Hinsichtlich der Sicherheit am Arbeitsplatz gibt es eine Vielzahl von Regeln und Vorschriften. Diese sind zumindest bei den für den Dekra-Report befragten Beschäftigen in hohem Maße bekannt. Mehr als 70 Prozent der Mitarbeiter kennen die für ihren Arbeitsplatz geltenden Sicherheitsregeln vollständig. Einem Viertel sind sie zumindest teilweise bekannt.

Jedoch sagten 39 Prozent der Befragten, dass die Sicherheitsregeln nicht immer eingehalten würden, fünf Prozent gaben an, dass sich in ihrem Betrieb niemand um den Arbeitsschutz kümmere. Aus Sicht der Dekra ergibt sich daraus für die Unternehmen die Aufgabe, Sicherheits- und Gesundheitsstandards so zu kommunizieren, zu vermitteln und vorzuleben, dass sie wirklich in der gelebten Praxis ihre Wirkung entfalten.
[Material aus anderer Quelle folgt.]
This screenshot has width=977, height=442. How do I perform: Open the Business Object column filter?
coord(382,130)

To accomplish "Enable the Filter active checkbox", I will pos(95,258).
Arbeitsmedizinische Vorsorge

Eine wirksame Vorsorge und gute medizinische Versorgung für die Mitarbeiter liegen im Interesse jedes Arbeitgebers. Aber nutzen die abhängig Beschäftigten hierfür das Angebot einer betriebsärztlichen Untersuchung? Laut der Befragung nehmen nur etwa die Hälfte der Beschäftigten das Angebot einer arbeitsmedizinischen Vorsorge an. Auch hier zeigt sich, dass die Zahlen von der Betriebsgröße abhängen. Die Zahl der Mitarbeiter, die zum Betriebsarzt gehen, nimmt mit der Größe des Unternehmens zu – von 27 Prozent (Betriebe mit weniger als 50 Mitarbeitern) über 43 Prozent (Firmen mit 50 bis unter 250 Mitarbeitern) bis hin zu 58 Prozent (Unternehmen mit 250 bis unter 500 Mitarbeitern) und 59 Prozent (Unternehmen mit mehr als 500 Mitarbeitern).

Arbeitszufriedenheit

Wohlbefinden, Gesundheit und Motivation der Mitarbeiter sind wichtige Faktoren für den Erfolg eines Unternehmens. Das Bewusstsein hierfür ist in vielen Firmen vorhanden. Laut Befragung sind 58 Prozent der abhängig Beschäftigten der Ansicht, dass sich ihre Arbeitgeber sehr beziehungsweise eher stark um die Zufriedenheit der Beschäftigten am Arbeitsplatz sowie deren Gesundheit und Sicherheit kümmern. Auf der anderen Seite gaben aber auch 40 Prozent der Befragten an, dass dies weniger stark bis gar nicht der Fall ist.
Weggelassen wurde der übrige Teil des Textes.